Calculating probabilities

A good way to start thinking about calculating probabilities is:

\[ \frac{\mbox{number of times an event can occurs}}{\mbox{size of sample space}} \]

There are two methods for calculating probabilities:

The theoretical probability can be solved mathematically or numerically. Sometimes the math needed to solve a problem is too complex, or intractable that solving it using tools such as algebra and calculus is impossible or relies on certain theories and understandings that you haven’t encountered yet.

In this class we will explore probabilities both numerically (calculating theoretical probabilities), and also estimating probabilities using simulation. Simulation “simulates” a mathematical problem by using repeated sampling from a sample space and observing what occurs.

Example

How would you find the probability of rolling a 4 on a six sided die?

Theoretical Probability:

Count the number of ways a 4 can be rolled in a six sided die and divide by the number of all possible outcomes.

Estimated Probability:

Roll a 6-sided die 100 times and count the number of times a 4 appears. Then divide that number by 100 to estimate the probability that the die will roll a 4.

Example using R

Continuing with the deck of cards example, find the probability of selected events using R code.

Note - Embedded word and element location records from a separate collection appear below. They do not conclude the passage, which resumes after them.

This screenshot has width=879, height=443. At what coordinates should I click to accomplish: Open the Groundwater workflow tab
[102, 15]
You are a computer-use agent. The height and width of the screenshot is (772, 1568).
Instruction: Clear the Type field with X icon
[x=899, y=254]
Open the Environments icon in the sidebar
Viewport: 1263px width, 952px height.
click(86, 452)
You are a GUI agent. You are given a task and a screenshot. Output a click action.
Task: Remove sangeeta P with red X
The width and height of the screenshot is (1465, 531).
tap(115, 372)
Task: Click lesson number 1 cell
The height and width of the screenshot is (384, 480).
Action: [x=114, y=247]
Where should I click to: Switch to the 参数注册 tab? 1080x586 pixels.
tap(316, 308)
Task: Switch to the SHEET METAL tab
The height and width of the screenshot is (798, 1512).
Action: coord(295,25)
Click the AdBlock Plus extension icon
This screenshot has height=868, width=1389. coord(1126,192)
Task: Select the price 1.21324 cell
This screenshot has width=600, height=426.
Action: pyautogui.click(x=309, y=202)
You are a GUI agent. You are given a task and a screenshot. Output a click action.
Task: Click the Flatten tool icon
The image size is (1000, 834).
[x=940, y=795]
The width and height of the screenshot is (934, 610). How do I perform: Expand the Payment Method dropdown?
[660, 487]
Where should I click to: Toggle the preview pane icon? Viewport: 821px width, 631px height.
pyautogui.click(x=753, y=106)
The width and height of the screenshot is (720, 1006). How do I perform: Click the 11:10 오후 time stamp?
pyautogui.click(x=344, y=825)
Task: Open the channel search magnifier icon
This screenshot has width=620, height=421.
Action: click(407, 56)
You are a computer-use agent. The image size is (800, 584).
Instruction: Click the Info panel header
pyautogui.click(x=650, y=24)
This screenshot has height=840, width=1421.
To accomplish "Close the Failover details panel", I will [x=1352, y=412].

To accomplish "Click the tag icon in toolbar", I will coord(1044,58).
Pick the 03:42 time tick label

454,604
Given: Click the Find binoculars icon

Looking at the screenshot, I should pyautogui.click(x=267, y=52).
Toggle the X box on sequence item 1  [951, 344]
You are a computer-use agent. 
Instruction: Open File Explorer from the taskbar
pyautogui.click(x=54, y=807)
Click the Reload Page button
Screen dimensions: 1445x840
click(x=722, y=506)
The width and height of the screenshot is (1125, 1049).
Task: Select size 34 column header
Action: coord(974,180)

numbers <- rep(c(1:10, "J", "Q", "K", "A"), 4)
suits <- rep(c("H", "C", "D", "S"), each = 13)
deck <- paste0(numbers, suits) # Sample Space
aces <- c("AH", "AC", "AD", "AS") # Event A
hearts <- paste0(c(1:10, "J", "Q", "K", "A"), "H") # Event B
  • \(P(A)\)
length(aces) / length(deck)
## [1] 0.07142857
  • \(A\cup B\):
(aces.and.hearts <- union(aces, hearts))
##  [1] "AH"  "AC"  "AD"  "AS"  "1H"  "2H"  "3H"  "4H"  "5H"  "6H"  "7H"  "8H" 
## [13] "9H"  "10H" "JH"  "QH"  "KH"
length(aces.and.hearts) / length(deck)
## [1] 0.3035714

Simulations with sample()

The R function sample can be used to simulate sampling from a bunch of outcomes. Think of it as putting names in a hat and individually drawing the names out of the hat. When you use the function sample you need to give a vector to sample from and also the sample size. The default is to sample without replacement with each item having equal probability of being selected.

❓ What does sampling without replacement mean?

once the outcome has been observed, it is removed from the sample space before the next draw. That is, the same outcome can’t be drawn more than once.

Example

Take a sample of 2 from the numbers 1 through 10 without replacement.

x <- 1:10   # Define the space
sample(x, size = 2) # Sample 2 items from the space
## [1] 7 9

You try it

Sample without replacement three months from the list of months

months <- c("Jan","Feb","Mar","Apr","May","Jun","Jul","Aug",
            "Sept","Oct","Nov","Dec")
sample(months,size = 3)
## [1] "Nov" "Jan" "May"

The defaults can be changed. For instance, if you want to sample with replacement you would just add replace=TRUE to the command. This allows you to sample more values than the size of the sample space

Example

x <- 1:5 
sample(x, size = 10, replace = TRUE)
##  [1] 5 2 1 3 4 4 2 1 2 2

You try it

Create a sample of 10 random days of the week.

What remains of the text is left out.